Problem to work on: Word for word, reproduce the records that follow.

(Stored data entries)
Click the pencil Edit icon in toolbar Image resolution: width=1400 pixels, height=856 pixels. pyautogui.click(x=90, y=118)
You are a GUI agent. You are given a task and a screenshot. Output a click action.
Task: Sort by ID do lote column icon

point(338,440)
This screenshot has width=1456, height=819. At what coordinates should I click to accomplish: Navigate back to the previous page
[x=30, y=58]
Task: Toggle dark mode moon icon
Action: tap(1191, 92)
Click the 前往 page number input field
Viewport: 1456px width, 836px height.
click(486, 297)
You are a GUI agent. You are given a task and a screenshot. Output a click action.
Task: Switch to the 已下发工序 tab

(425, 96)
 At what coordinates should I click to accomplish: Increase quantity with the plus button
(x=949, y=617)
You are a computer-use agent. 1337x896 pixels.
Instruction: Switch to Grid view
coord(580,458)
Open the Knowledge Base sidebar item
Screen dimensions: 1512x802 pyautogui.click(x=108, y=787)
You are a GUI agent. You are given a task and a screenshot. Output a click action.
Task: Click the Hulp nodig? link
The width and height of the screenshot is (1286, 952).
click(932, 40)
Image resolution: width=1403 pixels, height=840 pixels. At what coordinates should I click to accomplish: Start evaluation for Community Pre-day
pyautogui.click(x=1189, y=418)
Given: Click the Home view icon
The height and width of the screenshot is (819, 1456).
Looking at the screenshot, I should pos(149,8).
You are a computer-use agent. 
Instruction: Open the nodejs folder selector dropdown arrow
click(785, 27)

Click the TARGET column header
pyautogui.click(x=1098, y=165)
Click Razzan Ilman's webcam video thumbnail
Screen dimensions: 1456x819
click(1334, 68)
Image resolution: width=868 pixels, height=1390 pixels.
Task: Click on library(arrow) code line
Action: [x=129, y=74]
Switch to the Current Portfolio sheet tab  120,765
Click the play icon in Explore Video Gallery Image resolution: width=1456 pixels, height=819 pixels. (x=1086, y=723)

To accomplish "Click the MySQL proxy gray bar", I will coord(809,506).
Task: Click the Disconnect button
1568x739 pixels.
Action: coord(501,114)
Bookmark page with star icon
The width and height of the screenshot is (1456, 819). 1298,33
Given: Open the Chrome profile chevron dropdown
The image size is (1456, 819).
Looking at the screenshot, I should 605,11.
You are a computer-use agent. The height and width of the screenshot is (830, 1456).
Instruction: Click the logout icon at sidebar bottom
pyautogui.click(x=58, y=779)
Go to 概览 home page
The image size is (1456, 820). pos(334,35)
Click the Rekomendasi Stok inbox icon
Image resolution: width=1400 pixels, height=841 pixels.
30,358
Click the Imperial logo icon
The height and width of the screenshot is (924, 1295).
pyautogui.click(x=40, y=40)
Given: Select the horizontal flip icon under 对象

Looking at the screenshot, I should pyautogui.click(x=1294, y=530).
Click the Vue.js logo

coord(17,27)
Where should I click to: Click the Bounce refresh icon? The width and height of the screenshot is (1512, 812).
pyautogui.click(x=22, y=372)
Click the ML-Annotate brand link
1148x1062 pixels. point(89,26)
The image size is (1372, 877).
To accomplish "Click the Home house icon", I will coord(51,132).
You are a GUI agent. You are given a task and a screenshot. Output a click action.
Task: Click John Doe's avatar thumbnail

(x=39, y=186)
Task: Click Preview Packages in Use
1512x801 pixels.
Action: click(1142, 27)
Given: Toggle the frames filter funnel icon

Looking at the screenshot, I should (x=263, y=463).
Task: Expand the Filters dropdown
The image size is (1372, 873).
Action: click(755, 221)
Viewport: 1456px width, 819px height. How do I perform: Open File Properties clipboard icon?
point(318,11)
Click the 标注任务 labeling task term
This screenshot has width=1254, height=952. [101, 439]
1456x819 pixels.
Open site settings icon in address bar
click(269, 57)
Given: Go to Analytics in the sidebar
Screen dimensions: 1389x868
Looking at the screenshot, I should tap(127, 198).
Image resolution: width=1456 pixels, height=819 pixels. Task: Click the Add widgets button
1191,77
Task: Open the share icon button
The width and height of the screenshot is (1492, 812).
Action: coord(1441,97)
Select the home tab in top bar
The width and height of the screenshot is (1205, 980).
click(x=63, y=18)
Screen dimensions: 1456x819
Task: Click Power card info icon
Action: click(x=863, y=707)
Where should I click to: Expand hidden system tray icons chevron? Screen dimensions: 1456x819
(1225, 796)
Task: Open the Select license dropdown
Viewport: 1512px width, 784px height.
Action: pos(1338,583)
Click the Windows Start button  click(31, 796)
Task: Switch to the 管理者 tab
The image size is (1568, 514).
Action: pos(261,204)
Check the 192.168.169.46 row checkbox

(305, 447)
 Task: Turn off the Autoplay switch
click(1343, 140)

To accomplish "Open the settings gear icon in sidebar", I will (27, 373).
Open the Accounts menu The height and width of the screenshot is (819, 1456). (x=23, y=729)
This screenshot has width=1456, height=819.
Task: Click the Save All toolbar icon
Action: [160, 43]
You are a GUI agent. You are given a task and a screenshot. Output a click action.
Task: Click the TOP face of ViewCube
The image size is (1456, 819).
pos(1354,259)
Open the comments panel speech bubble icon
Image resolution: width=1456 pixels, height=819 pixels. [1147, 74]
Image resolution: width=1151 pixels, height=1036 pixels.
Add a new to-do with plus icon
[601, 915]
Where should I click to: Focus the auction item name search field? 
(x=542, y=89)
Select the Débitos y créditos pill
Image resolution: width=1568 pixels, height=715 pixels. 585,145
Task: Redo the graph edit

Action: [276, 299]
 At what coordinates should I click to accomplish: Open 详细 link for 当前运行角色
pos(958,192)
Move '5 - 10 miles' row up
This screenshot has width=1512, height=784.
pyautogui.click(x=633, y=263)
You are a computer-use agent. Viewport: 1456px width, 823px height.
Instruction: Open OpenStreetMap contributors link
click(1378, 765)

Result of this task:
Click the pencil Edit icon in toolbar Image resolution: width=1400 pixels, height=856 pixels. pyautogui.click(x=90, y=118)
You are a GUI agent. You are given a task and a screenshot. Output a click action.
Task: Sort by ID do lote column icon

point(338,440)
This screenshot has width=1456, height=819. At what coordinates should I click to accomplish: Navigate back to the previous page
[x=30, y=58]
Task: Toggle dark mode moon icon
Action: tap(1191, 92)
Click the 前往 page number input field
Viewport: 1456px width, 836px height.
click(486, 297)
You are a GUI agent. You are given a task and a screenshot. Output a click action.
Task: Switch to the 已下发工序 tab

(425, 96)
 At what coordinates should I click to accomplish: Increase quantity with the plus button
(x=949, y=617)
You are a computer-use agent. 1337x896 pixels.
Instruction: Switch to Grid view
coord(580,458)
Open the Knowledge Base sidebar item
Screen dimensions: 1512x802 pyautogui.click(x=108, y=787)
You are a GUI agent. You are given a task and a screenshot. Output a click action.
Task: Click the Hulp nodig? link
The width and height of the screenshot is (1286, 952).
click(932, 40)
Image resolution: width=1403 pixels, height=840 pixels. At what coordinates should I click to accomplish: Start evaluation for Community Pre-day
pyautogui.click(x=1189, y=418)
Given: Click the Home view icon
The height and width of the screenshot is (819, 1456).
Looking at the screenshot, I should pos(149,8).
You are a computer-use agent. 
Instruction: Open the nodejs folder selector dropdown arrow
click(785, 27)

Click the TARGET column header
pyautogui.click(x=1098, y=165)
Click Razzan Ilman's webcam video thumbnail
Screen dimensions: 1456x819
click(1334, 68)
Image resolution: width=868 pixels, height=1390 pixels.
Task: Click on library(arrow) code line
Action: [x=129, y=74]
Switch to the Current Portfolio sheet tab  120,765
Click the play icon in Explore Video Gallery Image resolution: width=1456 pixels, height=819 pixels. (x=1086, y=723)

To accomplish "Click the MySQL proxy gray bar", I will coord(809,506).
Task: Click the Disconnect button
1568x739 pixels.
Action: coord(501,114)
Bookmark page with star icon
The width and height of the screenshot is (1456, 819). 1298,33
Given: Open the Chrome profile chevron dropdown
The image size is (1456, 819).
Looking at the screenshot, I should 605,11.
You are a computer-use agent. The height and width of the screenshot is (830, 1456).
Instruction: Click the logout icon at sidebar bottom
pyautogui.click(x=58, y=779)
Go to 概览 home page
The image size is (1456, 820). pos(334,35)
Click the Rekomendasi Stok inbox icon
Image resolution: width=1400 pixels, height=841 pixels.
30,358
Click the Imperial logo icon
The height and width of the screenshot is (924, 1295).
pyautogui.click(x=40, y=40)
Given: Select the horizontal flip icon under 对象

Looking at the screenshot, I should pyautogui.click(x=1294, y=530).
Click the Vue.js logo

coord(17,27)
Where should I click to: Click the Bounce refresh icon? The width and height of the screenshot is (1512, 812).
pyautogui.click(x=22, y=372)
Click the ML-Annotate brand link
1148x1062 pixels. point(89,26)
The image size is (1372, 877).
To accomplish "Click the Home house icon", I will coord(51,132).
You are a GUI agent. You are given a task and a screenshot. Output a click action.
Task: Click John Doe's avatar thumbnail

(x=39, y=186)
Task: Click Preview Packages in Use
1512x801 pixels.
Action: click(1142, 27)
Given: Toggle the frames filter funnel icon

Looking at the screenshot, I should (x=263, y=463).
Task: Expand the Filters dropdown
The image size is (1372, 873).
Action: click(755, 221)
Viewport: 1456px width, 819px height. How do I perform: Open File Properties clipboard icon?
point(318,11)
Click the 标注任务 labeling task term
This screenshot has width=1254, height=952. [101, 439]
1456x819 pixels.
Open site settings icon in address bar
click(269, 57)
Given: Go to Analytics in the sidebar
Screen dimensions: 1389x868
Looking at the screenshot, I should tap(127, 198).
Image resolution: width=1456 pixels, height=819 pixels. Task: Click the Add widgets button
1191,77
Task: Open the share icon button
The width and height of the screenshot is (1492, 812).
Action: coord(1441,97)
Select the home tab in top bar
The width and height of the screenshot is (1205, 980).
click(x=63, y=18)
Screen dimensions: 1456x819
Task: Click Power card info icon
Action: click(x=863, y=707)
Where should I click to: Expand hidden system tray icons chevron? Screen dimensions: 1456x819
(1225, 796)
Task: Open the Select license dropdown
Viewport: 1512px width, 784px height.
Action: pos(1338,583)
Click the Windows Start button  click(31, 796)
Task: Switch to the 管理者 tab
The image size is (1568, 514).
Action: pos(261,204)
Check the 192.168.169.46 row checkbox

(305, 447)
 Task: Turn off the Autoplay switch
click(1343, 140)

To accomplish "Open the settings gear icon in sidebar", I will (27, 373).
Open the Accounts menu The height and width of the screenshot is (819, 1456). (x=23, y=729)
This screenshot has width=1456, height=819.
Task: Click the Save All toolbar icon
Action: [160, 43]
You are a GUI agent. You are given a task and a screenshot. Output a click action.
Task: Click the TOP face of ViewCube
The image size is (1456, 819).
pos(1354,259)
Open the comments panel speech bubble icon
Image resolution: width=1456 pixels, height=819 pixels. [1147, 74]
Image resolution: width=1151 pixels, height=1036 pixels.
Add a new to-do with plus icon
[601, 915]
Where should I click to: Focus the auction item name search field? 
(x=542, y=89)
Select the Débitos y créditos pill
Image resolution: width=1568 pixels, height=715 pixels. 585,145
Task: Redo the graph edit

Action: [276, 299]
 At what coordinates should I click to accomplish: Open 详细 link for 当前运行角色
pos(958,192)
Move '5 - 10 miles' row up
This screenshot has width=1512, height=784.
pyautogui.click(x=633, y=263)
You are a computer-use agent. Viewport: 1456px width, 823px height.
Instruction: Open OpenStreetMap contributors link
click(1378, 765)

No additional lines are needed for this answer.